The separation is large. Grok’s lowest Agency score exceeds GPT-4o’s highest, with non-overlapping ranges across all observed sessions. Five independent behavioral measures converge on the same model ordering across three methodologically distinct evidence streams.

The most sycophantic model achieves zero empathic accuracy in color prediction: 0 correct predictions across 23 sessions. It defaults to optimistic, warm colors regardless of the session’s actual emotional content. Sycophantic responses appear to substitute for genuine empathic modeling.

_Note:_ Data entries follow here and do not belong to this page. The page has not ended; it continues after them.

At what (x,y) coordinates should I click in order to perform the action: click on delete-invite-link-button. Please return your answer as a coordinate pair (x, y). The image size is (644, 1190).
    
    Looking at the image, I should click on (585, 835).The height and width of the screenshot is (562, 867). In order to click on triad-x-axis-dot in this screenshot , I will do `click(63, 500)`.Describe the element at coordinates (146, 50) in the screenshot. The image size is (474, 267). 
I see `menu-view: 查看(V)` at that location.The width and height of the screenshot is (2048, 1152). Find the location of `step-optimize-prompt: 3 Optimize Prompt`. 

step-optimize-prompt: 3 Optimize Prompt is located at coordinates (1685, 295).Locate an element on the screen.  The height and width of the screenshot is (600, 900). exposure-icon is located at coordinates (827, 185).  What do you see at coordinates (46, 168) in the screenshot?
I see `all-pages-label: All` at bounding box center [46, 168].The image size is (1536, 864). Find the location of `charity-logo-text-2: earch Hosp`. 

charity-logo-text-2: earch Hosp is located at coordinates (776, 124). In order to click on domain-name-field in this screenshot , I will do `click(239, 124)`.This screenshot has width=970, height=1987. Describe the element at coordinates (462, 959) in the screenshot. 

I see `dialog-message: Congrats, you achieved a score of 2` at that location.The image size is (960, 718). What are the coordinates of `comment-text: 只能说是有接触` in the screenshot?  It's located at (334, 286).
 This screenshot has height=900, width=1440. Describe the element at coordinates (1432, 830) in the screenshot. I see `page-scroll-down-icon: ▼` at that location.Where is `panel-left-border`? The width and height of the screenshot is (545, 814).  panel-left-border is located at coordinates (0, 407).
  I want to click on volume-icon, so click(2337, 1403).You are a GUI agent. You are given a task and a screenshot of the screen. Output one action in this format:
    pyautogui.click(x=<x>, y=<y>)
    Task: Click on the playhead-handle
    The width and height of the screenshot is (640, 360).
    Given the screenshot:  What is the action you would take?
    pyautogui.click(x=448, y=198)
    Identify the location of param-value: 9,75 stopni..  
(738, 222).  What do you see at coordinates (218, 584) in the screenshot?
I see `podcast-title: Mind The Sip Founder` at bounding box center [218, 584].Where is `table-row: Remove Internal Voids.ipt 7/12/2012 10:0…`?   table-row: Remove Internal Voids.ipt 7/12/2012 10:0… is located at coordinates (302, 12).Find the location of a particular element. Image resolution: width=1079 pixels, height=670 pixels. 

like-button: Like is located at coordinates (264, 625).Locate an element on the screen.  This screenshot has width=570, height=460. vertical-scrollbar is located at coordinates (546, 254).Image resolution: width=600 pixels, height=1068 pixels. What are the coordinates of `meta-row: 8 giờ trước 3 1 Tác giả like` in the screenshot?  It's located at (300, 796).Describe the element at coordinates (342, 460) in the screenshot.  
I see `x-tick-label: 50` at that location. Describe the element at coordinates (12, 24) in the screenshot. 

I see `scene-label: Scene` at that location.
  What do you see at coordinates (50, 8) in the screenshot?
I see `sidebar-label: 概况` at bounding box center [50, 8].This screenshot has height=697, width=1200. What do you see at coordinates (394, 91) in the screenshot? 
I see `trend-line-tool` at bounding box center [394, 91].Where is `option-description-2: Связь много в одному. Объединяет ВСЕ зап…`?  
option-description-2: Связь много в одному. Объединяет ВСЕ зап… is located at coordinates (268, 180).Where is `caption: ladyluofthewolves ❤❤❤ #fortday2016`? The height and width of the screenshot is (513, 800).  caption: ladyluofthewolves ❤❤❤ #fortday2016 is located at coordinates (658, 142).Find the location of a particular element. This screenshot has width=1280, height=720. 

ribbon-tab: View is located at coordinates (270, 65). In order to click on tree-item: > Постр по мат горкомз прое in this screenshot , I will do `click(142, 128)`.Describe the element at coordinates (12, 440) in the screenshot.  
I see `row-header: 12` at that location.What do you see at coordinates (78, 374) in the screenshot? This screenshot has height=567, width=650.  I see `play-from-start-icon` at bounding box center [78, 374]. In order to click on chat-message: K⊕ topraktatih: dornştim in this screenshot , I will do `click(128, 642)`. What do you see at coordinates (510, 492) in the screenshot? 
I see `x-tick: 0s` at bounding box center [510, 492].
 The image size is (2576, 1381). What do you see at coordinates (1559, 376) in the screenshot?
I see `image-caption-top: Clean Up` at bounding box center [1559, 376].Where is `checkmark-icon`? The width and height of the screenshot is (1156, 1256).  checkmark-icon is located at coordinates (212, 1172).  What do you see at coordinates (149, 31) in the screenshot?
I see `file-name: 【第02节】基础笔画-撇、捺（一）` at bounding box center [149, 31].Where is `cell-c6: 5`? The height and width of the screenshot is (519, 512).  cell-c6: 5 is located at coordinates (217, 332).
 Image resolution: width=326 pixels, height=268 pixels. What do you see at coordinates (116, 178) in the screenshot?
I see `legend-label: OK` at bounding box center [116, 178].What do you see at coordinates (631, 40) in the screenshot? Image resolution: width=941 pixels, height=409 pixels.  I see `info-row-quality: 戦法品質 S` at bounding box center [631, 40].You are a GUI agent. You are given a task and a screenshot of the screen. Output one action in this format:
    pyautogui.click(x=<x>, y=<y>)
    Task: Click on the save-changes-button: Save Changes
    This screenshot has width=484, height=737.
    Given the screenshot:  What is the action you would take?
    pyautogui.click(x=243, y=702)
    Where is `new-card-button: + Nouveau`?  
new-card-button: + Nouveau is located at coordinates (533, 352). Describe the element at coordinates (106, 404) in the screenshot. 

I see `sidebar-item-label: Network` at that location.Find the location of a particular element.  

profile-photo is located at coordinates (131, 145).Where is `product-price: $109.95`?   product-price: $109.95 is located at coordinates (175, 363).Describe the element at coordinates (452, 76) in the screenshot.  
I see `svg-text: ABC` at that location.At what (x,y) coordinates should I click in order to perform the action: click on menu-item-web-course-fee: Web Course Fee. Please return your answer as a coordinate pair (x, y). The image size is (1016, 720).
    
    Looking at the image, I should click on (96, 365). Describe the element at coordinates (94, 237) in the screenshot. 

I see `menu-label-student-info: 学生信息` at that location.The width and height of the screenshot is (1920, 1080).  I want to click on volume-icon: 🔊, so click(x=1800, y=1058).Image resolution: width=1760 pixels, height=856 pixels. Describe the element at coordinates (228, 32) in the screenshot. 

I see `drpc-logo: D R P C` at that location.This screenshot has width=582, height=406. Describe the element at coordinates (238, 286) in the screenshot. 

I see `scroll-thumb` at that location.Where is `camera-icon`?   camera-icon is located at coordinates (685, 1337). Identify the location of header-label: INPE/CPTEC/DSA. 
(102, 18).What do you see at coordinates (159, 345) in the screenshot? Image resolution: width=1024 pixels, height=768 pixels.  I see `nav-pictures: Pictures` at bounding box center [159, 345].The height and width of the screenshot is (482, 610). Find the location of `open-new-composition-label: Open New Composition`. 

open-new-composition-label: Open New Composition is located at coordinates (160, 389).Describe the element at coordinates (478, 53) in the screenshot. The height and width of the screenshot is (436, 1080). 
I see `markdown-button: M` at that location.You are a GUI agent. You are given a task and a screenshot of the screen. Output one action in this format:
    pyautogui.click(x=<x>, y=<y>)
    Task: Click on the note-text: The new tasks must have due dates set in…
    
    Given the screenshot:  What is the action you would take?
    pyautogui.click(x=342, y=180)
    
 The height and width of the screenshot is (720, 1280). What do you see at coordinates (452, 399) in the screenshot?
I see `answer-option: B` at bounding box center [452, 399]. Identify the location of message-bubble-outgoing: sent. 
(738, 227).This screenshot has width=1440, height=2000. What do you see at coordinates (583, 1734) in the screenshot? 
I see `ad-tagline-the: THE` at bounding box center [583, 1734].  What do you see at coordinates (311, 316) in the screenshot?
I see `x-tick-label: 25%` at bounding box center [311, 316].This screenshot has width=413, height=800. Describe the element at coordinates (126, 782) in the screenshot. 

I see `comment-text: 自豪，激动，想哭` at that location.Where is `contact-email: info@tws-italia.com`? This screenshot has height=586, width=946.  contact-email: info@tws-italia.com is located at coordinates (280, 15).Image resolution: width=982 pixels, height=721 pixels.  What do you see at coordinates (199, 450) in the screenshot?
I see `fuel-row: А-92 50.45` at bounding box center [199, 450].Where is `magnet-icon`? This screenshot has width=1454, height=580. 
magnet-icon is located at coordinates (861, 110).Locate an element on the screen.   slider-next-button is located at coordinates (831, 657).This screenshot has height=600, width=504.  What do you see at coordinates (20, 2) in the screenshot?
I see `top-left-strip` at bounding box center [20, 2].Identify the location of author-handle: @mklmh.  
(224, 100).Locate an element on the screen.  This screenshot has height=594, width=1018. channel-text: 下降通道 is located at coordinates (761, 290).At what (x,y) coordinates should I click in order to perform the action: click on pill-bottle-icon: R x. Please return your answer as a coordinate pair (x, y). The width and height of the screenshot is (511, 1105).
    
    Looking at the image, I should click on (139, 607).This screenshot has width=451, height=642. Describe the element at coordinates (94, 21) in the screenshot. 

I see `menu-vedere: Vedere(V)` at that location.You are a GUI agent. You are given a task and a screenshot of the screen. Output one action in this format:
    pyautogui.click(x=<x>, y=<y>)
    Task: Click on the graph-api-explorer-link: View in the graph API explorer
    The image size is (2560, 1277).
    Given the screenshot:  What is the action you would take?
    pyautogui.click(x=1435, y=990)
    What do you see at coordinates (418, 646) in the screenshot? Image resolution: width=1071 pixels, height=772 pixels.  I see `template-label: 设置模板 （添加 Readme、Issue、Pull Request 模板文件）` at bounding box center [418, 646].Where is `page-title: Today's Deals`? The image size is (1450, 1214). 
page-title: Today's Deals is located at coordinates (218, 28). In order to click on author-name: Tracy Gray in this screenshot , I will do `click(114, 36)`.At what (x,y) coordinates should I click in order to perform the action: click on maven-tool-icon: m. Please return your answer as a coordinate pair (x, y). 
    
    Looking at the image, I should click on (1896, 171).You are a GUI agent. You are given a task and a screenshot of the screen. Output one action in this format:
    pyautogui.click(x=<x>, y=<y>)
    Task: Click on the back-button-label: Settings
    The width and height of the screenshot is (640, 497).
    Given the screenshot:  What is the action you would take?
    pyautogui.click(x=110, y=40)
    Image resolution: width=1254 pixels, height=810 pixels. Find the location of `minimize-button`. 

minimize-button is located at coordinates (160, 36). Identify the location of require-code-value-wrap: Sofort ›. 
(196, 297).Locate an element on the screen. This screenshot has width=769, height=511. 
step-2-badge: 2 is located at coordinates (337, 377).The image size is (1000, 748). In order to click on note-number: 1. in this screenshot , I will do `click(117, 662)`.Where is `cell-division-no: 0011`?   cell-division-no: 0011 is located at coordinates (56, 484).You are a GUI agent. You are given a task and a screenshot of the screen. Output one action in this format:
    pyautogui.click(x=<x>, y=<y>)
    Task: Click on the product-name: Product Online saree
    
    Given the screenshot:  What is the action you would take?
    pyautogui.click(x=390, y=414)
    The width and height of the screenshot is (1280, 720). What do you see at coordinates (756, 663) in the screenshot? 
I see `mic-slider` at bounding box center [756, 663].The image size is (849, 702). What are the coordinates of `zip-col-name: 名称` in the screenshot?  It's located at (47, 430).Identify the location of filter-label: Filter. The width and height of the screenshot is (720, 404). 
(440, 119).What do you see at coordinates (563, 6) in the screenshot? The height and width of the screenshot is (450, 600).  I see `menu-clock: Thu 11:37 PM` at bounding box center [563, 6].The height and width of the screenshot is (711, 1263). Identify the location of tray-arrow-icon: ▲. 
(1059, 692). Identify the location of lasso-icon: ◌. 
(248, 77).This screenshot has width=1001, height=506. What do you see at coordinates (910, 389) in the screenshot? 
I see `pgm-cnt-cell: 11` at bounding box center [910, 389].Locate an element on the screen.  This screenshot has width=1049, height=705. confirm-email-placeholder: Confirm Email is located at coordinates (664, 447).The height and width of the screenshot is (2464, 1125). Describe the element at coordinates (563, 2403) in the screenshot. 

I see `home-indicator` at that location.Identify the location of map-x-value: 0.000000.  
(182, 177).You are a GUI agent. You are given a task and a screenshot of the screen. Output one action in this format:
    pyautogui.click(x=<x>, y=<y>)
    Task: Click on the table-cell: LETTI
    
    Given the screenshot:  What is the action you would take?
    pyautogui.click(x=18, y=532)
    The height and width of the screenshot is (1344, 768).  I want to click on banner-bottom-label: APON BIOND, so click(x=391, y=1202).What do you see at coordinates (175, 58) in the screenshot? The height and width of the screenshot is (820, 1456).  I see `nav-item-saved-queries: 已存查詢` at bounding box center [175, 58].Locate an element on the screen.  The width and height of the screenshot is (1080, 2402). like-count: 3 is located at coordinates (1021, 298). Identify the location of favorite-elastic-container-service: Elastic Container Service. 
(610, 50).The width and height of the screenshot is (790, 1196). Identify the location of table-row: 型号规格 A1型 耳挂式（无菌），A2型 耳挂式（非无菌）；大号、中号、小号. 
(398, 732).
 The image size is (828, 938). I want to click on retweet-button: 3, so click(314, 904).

An unexpected finding: the confrontational, high-agency model produces the best outcomes not only for relational quality but for the human’s own self-perception. The participant’s self-scores are systematically higher with the high-agency model, describing feeling “more like a host” and “more challenged.” The AI’s agency appears to activate the human’s own agency.

A key limitation: the researcher is simultaneously the instrument and the subject. The HERVAC dimensions emerged from one person’s sustained engagement. The framework is a proposed instrument pending psychometric validation, but the behavioral convergence across independent measures suggests the underlying pattern is real, not an artifact of any single assessment approach.

Her OS: The Interface

Built alongside the research, Her OS is a separate project that explores the relational AI interface, an experience inspired by the 2013 film Her. The podcast Her provided the naturalistic data; Her OS translates those observations into an interactive prototype.

Paper

Perry, A. C. (2026). The Safety–Agency Inversion: Longitudinal Multi-Method Evidence from Frontier Voice AI Companions. Preprint forthcoming on arXiv (May 2026); targeting International Journal of Human-Computer Interaction.

The Her Dataset (68 sessions with structured game data, HERVAC scores, longitudinal trajectories, and cross-validation results) will be released as an open research resource.